[Dataset entries]
····················
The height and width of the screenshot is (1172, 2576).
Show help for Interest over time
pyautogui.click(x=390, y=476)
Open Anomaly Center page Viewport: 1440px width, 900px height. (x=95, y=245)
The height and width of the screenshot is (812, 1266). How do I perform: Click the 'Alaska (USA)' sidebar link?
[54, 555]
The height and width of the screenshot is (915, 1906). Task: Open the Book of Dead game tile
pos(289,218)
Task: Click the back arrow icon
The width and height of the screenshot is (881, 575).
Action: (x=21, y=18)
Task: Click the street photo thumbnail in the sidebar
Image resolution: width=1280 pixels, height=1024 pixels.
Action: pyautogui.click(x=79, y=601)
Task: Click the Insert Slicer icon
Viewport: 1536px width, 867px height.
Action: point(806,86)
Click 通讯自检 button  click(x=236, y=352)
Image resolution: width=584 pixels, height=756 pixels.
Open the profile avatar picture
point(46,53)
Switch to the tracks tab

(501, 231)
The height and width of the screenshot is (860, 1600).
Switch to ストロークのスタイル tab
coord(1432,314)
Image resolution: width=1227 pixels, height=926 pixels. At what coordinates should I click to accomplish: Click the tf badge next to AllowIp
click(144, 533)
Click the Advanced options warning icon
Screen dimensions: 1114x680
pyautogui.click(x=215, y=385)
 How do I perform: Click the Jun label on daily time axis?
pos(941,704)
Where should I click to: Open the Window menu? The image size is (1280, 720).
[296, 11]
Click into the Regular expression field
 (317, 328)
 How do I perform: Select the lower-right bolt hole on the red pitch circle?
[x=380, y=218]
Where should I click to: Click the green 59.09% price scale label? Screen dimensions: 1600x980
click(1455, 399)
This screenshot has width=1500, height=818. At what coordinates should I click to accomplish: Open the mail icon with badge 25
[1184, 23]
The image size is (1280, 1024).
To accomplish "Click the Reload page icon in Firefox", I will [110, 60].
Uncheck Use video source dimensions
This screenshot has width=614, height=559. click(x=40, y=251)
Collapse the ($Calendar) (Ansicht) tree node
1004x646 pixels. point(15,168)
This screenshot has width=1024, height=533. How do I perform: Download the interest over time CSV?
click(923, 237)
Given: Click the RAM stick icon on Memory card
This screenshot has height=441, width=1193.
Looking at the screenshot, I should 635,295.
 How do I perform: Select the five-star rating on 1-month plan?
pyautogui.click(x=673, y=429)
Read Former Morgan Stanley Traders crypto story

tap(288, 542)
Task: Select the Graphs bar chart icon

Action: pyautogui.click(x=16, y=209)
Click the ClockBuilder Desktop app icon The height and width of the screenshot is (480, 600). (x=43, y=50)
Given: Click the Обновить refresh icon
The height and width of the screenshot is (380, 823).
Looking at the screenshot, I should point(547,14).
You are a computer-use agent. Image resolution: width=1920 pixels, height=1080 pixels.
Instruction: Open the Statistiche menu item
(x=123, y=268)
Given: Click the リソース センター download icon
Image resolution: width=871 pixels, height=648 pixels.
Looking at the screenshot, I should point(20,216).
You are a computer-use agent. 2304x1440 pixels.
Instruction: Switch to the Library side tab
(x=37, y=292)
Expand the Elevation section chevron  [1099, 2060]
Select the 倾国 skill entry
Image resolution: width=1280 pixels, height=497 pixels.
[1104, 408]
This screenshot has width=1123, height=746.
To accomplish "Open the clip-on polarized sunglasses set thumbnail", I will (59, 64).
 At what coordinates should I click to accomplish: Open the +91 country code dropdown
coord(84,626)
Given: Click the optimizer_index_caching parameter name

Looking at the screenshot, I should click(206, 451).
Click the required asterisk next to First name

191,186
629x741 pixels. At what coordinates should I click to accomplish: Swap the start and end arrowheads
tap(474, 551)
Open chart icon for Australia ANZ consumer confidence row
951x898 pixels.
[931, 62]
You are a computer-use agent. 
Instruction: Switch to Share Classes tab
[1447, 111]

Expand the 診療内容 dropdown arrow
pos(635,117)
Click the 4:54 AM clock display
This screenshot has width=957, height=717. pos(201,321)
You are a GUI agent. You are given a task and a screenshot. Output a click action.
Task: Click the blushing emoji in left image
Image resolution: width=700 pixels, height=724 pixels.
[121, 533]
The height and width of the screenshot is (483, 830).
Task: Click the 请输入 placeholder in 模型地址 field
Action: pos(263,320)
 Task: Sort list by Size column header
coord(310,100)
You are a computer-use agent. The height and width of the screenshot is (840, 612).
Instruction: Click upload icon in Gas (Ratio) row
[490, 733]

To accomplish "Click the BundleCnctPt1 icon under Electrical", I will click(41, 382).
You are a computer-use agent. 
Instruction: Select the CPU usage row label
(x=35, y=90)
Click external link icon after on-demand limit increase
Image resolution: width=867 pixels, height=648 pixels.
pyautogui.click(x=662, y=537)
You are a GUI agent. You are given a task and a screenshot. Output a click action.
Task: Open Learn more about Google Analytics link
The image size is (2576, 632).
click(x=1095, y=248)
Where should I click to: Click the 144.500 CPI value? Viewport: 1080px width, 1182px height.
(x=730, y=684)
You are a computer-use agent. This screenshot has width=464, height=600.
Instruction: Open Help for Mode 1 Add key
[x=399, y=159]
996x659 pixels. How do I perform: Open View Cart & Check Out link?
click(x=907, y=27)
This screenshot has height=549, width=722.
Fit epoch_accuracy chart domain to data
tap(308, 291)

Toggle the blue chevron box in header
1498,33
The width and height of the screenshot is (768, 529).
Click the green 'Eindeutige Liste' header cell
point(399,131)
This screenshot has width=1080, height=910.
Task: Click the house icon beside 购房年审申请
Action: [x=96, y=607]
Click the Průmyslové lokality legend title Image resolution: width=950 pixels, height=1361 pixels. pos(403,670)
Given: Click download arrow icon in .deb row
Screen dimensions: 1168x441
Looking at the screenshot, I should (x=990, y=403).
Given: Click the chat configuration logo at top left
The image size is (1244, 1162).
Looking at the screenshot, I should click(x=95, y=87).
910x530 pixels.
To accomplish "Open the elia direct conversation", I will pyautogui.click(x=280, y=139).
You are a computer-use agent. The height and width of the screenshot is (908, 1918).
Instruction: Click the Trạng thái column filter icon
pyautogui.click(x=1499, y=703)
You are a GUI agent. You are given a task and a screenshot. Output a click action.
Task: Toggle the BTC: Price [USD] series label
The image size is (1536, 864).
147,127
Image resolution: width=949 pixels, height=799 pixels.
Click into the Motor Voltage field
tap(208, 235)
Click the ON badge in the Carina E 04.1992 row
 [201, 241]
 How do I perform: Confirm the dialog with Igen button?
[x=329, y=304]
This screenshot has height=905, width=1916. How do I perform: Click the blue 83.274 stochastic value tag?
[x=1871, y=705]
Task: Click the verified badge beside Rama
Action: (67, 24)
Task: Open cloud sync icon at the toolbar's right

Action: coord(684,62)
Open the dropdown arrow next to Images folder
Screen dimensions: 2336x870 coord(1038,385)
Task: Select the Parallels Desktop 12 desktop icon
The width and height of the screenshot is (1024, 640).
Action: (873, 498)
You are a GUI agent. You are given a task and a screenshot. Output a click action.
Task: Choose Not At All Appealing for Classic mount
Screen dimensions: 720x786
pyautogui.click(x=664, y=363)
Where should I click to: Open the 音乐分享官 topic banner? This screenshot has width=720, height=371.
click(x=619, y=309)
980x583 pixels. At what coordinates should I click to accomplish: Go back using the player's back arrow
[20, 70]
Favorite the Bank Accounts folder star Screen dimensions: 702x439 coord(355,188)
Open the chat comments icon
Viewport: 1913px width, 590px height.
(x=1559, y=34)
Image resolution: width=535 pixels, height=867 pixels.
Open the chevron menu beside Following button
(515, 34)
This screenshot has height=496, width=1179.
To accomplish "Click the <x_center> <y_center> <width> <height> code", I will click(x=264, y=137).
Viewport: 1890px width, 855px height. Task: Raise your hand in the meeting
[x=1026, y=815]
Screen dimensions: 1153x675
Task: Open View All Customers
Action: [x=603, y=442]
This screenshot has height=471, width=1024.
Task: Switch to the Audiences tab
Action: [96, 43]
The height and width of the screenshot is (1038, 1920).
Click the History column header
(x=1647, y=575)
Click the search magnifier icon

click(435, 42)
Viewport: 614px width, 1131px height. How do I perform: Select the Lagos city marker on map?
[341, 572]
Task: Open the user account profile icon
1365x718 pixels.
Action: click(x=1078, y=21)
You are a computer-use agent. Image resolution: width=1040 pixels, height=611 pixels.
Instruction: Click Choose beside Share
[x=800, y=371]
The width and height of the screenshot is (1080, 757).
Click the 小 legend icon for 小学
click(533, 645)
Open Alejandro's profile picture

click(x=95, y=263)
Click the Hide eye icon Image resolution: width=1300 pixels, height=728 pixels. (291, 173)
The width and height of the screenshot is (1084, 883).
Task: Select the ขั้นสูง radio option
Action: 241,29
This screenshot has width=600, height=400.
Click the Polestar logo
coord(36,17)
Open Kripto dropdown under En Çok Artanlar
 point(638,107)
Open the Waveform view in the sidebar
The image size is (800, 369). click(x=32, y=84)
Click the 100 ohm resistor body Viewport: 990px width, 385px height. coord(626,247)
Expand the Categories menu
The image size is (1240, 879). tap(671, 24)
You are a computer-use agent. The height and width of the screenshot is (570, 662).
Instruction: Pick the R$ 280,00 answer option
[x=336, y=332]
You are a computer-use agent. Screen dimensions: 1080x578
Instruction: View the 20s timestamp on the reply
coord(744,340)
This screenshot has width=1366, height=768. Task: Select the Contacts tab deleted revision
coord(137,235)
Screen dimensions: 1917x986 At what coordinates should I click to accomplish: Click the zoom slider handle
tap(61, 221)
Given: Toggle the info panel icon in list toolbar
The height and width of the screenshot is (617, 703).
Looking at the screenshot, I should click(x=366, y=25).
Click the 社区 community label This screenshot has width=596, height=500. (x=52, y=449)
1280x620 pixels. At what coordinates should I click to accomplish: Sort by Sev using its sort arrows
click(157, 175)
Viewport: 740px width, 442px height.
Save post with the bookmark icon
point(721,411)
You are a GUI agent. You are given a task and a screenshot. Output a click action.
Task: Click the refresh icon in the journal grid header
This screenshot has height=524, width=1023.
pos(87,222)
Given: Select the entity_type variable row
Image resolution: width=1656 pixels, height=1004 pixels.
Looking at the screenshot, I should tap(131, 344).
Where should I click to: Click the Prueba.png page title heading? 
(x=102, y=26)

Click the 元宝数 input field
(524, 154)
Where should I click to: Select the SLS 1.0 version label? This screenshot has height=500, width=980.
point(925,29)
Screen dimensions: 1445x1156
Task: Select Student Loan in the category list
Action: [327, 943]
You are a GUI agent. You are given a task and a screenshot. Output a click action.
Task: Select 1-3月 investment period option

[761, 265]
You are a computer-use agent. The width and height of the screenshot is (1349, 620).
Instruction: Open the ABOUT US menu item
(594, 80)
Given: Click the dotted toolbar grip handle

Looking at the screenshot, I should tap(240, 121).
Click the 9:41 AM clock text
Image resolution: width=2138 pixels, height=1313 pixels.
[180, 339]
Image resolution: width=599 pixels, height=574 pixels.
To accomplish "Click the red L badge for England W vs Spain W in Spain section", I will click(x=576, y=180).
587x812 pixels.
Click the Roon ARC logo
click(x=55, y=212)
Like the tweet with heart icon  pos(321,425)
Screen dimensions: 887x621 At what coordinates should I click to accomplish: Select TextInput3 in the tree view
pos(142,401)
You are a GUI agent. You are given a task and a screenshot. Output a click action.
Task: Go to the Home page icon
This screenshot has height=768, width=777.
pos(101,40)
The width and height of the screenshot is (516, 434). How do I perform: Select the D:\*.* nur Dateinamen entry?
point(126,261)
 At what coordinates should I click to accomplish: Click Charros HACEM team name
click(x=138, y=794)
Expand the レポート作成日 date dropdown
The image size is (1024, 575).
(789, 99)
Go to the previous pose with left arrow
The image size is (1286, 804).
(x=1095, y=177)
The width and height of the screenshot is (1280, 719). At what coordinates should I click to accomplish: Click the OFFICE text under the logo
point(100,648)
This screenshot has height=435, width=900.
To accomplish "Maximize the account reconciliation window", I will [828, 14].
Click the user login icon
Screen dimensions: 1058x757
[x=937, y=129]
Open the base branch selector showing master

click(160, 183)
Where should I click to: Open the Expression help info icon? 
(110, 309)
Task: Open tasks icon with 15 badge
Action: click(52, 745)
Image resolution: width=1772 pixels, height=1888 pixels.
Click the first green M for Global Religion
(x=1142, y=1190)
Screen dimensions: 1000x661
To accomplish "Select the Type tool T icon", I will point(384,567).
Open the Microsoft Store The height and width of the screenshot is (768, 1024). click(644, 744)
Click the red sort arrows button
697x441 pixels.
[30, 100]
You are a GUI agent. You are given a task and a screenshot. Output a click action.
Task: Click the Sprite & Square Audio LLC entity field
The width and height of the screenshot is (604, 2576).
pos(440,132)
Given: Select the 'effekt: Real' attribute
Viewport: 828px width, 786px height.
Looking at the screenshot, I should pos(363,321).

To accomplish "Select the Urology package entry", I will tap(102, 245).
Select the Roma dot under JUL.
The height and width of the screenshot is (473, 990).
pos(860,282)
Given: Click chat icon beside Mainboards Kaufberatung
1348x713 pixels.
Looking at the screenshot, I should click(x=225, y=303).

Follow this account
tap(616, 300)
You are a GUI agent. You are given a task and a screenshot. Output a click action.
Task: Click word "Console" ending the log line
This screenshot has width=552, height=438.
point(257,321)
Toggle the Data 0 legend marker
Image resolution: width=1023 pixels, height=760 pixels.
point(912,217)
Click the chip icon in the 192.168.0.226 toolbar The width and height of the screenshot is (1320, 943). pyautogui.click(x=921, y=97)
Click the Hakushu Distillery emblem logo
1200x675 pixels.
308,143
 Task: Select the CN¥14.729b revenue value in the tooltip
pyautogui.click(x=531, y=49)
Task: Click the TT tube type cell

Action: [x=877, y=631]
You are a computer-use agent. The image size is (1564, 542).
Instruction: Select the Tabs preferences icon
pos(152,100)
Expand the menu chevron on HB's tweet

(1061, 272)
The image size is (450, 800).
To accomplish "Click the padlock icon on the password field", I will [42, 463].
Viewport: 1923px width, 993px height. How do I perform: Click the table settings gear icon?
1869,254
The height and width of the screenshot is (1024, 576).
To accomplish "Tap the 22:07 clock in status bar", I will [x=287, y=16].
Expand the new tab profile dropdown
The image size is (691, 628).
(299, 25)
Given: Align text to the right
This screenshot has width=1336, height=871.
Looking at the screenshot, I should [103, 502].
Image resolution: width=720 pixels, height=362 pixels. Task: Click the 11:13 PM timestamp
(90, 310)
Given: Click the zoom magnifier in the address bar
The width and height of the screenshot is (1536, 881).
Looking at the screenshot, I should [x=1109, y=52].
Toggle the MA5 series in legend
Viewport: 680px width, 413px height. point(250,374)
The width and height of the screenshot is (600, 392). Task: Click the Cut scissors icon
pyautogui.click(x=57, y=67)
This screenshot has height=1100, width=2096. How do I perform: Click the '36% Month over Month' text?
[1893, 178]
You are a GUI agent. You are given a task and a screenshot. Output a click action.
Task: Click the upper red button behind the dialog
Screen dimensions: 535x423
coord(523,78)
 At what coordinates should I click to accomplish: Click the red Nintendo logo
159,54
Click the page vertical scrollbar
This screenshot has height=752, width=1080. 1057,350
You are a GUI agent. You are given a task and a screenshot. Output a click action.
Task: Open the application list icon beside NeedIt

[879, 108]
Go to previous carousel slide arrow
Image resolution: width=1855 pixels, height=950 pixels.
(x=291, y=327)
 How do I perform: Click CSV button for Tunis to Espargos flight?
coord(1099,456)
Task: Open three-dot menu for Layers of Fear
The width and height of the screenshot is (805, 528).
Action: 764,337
····················
What the task asks: Please reproduce, exactly as they appear above, the lines from the line containing "Image resolution: width=700" up to and including the line containing "The width and height of the screenshot is (768, 529).".

Exercise result:
Image resolution: width=700 pixels, height=724 pixels.
[121, 533]
The height and width of the screenshot is (483, 830).
Task: Click the 请输入 placeholder in 模型地址 field
Action: pos(263,320)
 Task: Sort list by Size column header
coord(310,100)
You are a computer-use agent. The height and width of the screenshot is (840, 612).
Instruction: Click upload icon in Gas (Ratio) row
[490, 733]

To accomplish "Click the BundleCnctPt1 icon under Electrical", I will click(41, 382).
You are a computer-use agent. 
Instruction: Select the CPU usage row label
(x=35, y=90)
Click external link icon after on-demand limit increase
Image resolution: width=867 pixels, height=648 pixels.
pyautogui.click(x=662, y=537)
You are a GUI agent. You are given a task and a screenshot. Output a click action.
Task: Open Learn more about Google Analytics link
The image size is (2576, 632).
click(x=1095, y=248)
Where should I click to: Click the 144.500 CPI value? Viewport: 1080px width, 1182px height.
(x=730, y=684)
You are a computer-use agent. This screenshot has width=464, height=600.
Instruction: Open Help for Mode 1 Add key
[x=399, y=159]
996x659 pixels. How do I perform: Open View Cart & Check Out link?
click(x=907, y=27)
This screenshot has height=549, width=722.
Fit epoch_accuracy chart domain to data
tap(308, 291)

Toggle the blue chevron box in header
1498,33
The width and height of the screenshot is (768, 529).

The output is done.